Em entrevista à coluna, o secretário de Assuntos Legislativos do Ministério da Justiça e Segurança Pública, Marivaldo Pereira, afirmou que o Executivo está disposto a negociar pontos do texto que resultem em mais financiamento e na modernização das políticas de segurança. Segundo ele, há abertura para discutir “tudo aquilo que significar mais recurso para a segurança pública”.

Marivaldo também indicou disposição para avançar no uso de novas tecnologias, no compartilhamento de dados e no fortalecimento de mecanismos de controle. De acordo com o secretário, a proposta enviada pelo governo prevê a criação de corregedorias e ouvidorias autônomas nos órgãos de segurança pública.
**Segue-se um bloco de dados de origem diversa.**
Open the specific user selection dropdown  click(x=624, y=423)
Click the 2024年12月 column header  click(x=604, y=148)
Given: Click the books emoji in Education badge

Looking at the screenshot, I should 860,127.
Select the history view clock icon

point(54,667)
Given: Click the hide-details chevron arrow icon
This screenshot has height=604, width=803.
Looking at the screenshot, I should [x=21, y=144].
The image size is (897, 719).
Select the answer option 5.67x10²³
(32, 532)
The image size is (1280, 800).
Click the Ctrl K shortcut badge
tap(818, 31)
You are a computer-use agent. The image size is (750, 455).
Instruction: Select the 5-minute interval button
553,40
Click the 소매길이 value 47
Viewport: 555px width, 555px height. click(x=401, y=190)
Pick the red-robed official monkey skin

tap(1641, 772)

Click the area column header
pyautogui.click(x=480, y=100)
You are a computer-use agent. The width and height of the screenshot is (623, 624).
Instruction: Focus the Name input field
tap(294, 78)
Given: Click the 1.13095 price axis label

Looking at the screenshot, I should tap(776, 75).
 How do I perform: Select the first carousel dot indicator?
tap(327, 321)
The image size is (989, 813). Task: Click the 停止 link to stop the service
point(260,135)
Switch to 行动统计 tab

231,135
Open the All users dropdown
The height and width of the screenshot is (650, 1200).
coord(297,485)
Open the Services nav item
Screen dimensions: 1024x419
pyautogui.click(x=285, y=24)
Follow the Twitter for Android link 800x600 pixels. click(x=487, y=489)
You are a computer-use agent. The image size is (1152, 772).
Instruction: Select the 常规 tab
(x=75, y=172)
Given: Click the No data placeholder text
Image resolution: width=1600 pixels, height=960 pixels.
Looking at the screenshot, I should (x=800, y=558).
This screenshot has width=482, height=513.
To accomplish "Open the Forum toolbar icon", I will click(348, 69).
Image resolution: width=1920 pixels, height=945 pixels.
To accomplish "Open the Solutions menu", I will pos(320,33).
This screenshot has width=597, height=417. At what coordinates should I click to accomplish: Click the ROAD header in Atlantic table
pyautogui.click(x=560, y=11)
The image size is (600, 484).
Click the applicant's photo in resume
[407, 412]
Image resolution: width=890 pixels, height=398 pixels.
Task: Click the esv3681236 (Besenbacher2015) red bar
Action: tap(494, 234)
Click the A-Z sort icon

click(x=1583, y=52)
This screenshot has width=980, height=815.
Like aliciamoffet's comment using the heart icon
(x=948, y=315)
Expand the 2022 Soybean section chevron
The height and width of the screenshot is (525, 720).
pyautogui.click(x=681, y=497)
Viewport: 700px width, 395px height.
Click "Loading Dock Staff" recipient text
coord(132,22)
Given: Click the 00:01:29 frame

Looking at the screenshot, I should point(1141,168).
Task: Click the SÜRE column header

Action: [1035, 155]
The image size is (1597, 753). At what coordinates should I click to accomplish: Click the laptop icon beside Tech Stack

Ele classificou a medida como “extremamente importante para aumentar a transparência e permitir que a sociedade acompanhe de perto o que acontece nesses órgãos”.
Outro ponto considerado central pelo ministério é a criação de sistemas nacionais integrados de informação, com troca de dados entre estados e União. Segundo Marivaldo, a iniciativa permitirá que agentes de segurança tenham acesso prévio a informações sobre riscos das operações. “Tudo isso é imprescindível para proteger a vida dos agentes de segurança pública e também a vida da população”, disse.
Nos bastidores, auxiliares do ministro avaliam que o relator da PEC, deputado Mendonça Filho (União Brasil), mantém interlocução aberta com o governo, apesar de divergências em relação à agenda do Palácio do Planalto. A avaliação é de que esse canal pode facilitar ajustes no texto ao longo da tramitação.
Durante o discurso de posse, Wellington César afirmou confiar no trabalho do relator e disse que pretende dar continuidade às tratativas no Congresso. Segundo Marivaldo Pereira, o governo está aberto ao debate “não só com o relator, mas com todo o Parlamento”.